* [Data extracts]:
+++

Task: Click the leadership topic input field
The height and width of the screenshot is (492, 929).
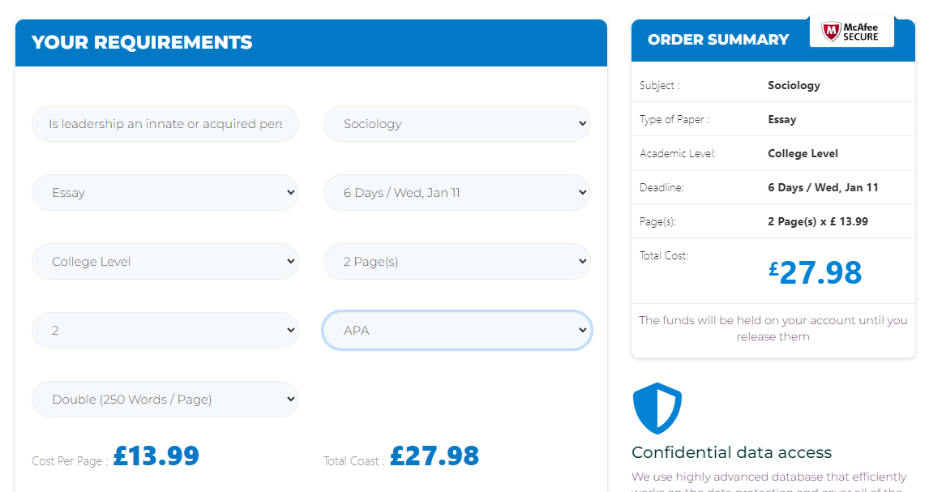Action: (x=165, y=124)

+++

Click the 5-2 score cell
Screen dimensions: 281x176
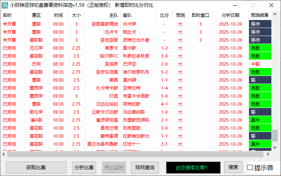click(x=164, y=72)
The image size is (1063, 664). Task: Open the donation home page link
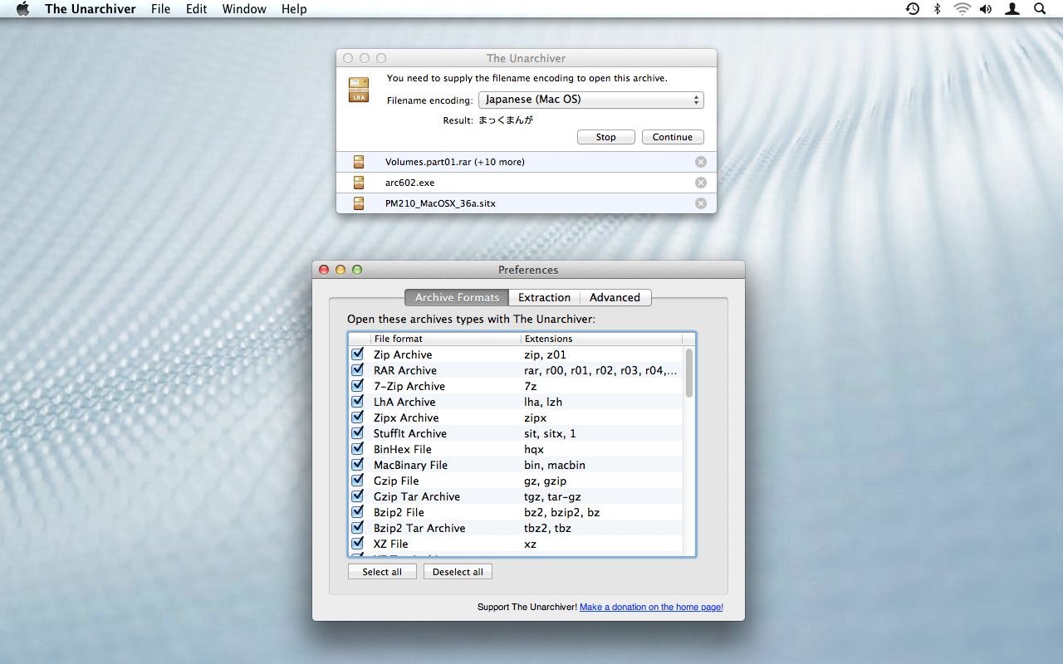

+++

* [Directions for this task]:
When you reach the line with "Click the 5-2 score cell" in the records above, start writing out each line exactly, and stop after the line with "The image size". Pictures stay out.

* [Answer below]:
Click the 5-2 score cell
Screen dimensions: 281x176
click(x=164, y=72)
The image size is (1063, 664). Task: Open the donation home page link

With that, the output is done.